■ **Texte source**:
++++++

De la forêt primaire aux poteries « ACAB style »

Xavier Jullien, 2015

Les œuvres de Suzanne Husky témoignent de sa pratique du documentaire, sans jamais se départir d’un regard empreint de sociologie. Elle observe les inclinaisons de son époque, ses marges et opère par juxtapositions, glissements, mises en relation de données liées à une actualité. Cette approche se teinte d’une poétique et d’un humour qui empruntent aux codes de la résistance organisée face au flux de la mondialisation - voire de la désobéissance civile, héritée de Henri David Thoreau, exilé volontaire et ermite de la révolution industrielle.

Ainsi, on voit des fleurs côtoyer des casques de CRS à la surface de ses céramiques, présentées pour la première fois à la Halle et qu’elle a intitulée « ACAB style », ACAB étant l’acronyme qu’on trouve parfois tagué sur les murs : « All the Cops Are Bastards » (« Tous les flics sont des salauds »).

++++++

Liste de données
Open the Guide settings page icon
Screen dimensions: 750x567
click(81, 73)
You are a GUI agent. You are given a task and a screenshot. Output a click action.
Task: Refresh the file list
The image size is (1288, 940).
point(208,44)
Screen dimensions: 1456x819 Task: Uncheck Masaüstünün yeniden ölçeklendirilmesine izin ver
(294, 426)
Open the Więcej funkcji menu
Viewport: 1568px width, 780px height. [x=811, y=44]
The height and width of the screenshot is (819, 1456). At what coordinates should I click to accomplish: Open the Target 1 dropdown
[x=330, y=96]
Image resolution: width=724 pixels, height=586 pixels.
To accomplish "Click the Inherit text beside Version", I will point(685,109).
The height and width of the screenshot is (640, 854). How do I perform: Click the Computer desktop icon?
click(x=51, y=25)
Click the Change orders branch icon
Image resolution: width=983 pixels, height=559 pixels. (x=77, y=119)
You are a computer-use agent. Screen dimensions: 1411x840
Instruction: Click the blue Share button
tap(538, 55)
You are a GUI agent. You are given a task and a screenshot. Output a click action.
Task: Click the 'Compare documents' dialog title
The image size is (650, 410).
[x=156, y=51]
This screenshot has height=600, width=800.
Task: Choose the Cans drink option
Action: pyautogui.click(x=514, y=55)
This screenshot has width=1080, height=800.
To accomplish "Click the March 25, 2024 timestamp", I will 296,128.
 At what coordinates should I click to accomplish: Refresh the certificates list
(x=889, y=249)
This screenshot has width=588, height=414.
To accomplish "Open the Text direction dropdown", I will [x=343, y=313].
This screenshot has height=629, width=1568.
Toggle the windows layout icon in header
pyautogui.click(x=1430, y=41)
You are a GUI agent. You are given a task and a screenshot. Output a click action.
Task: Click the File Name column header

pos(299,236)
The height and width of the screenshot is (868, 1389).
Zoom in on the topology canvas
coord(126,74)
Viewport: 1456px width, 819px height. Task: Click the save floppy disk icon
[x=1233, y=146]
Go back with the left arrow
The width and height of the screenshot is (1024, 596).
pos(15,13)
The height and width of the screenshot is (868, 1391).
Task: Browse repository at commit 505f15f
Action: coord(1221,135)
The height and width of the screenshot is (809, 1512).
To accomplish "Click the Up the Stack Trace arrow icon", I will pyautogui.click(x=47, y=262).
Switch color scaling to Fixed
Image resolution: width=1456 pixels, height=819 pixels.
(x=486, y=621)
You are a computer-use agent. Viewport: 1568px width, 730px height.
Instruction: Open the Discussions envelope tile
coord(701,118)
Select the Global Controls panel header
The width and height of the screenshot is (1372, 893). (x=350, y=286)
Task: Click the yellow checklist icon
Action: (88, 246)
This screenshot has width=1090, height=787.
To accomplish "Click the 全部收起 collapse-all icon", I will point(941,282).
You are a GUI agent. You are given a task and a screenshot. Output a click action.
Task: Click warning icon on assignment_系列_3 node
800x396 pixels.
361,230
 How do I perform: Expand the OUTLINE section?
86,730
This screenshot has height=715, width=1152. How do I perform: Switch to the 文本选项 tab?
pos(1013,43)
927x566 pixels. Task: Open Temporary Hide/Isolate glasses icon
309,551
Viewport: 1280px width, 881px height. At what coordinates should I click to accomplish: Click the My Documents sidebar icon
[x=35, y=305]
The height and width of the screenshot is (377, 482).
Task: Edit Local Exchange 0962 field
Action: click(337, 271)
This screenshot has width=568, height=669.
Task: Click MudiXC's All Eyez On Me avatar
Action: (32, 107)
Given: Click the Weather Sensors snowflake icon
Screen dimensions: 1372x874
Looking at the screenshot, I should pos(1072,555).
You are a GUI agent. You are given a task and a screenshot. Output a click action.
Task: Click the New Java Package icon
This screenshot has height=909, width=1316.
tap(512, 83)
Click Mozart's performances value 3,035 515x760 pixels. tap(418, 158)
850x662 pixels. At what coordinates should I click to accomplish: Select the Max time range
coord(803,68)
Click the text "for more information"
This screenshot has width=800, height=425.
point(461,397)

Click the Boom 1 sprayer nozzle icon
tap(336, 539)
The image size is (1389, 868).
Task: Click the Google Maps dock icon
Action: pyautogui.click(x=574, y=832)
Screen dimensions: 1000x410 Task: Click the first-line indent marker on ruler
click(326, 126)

++++++

■ **Consignes**:
1: Recopiez fidèlement le passage du texte sur les œuvres de Suzanne Husky qui commence par les mots « Xavier Jullien, 2015 » et se termine par « la révolution industrielle. ».
2: Présentez sous forme de liste JSON de chaînes, à raison d'une chaîne par ligne et sans les lignes vides, la partie de la liste de données allant de son début jusqu'à la ligne contenant « [x=330, y=96] », incluse.

■ **Réponses attendues**:
1:
Xavier Jullien, 2015

Les œuvres de Suzanne Husky témoignent de sa pratique du documentaire, sans jamais se départir d’un regard empreint de sociologie. Elle observe les inclinaisons de son époque, ses marges et opère par juxtapositions, glissements, mises en relation de données liées à une actualité. Cette approche se teinte d’une poétique et d’un humour qui empruntent aux codes de la résistance organisée face au flux de la mondialisation - voire de la désobéissance civile, héritée de Henri David Thoreau, exilé volontaire et ermite de la révolution industrielle.

2:
[
  "Open the Guide settings page icon",
  "Screen dimensions: 750x567",
  "click(81, 73)",
  "You are a GUI agent. You are given a task and a screenshot. Output a click action.",
  "Task: Refresh the file list",
  "The image size is (1288, 940).",
  "point(208,44)",
  "Screen dimensions: 1456x819 Task: Uncheck Masaüstünün yeniden ölçeklendirilmesine izin ver",
  "(294, 426)",
  "Open the Więcej funkcji menu",
  "Viewport: 1568px width, 780px height. [x=811, y=44]",
  "The height and width of the screenshot is (819, 1456). At what coordinates should I click to accomplish: Open the Target 1 dropdown",
  "[x=330, y=96]"
]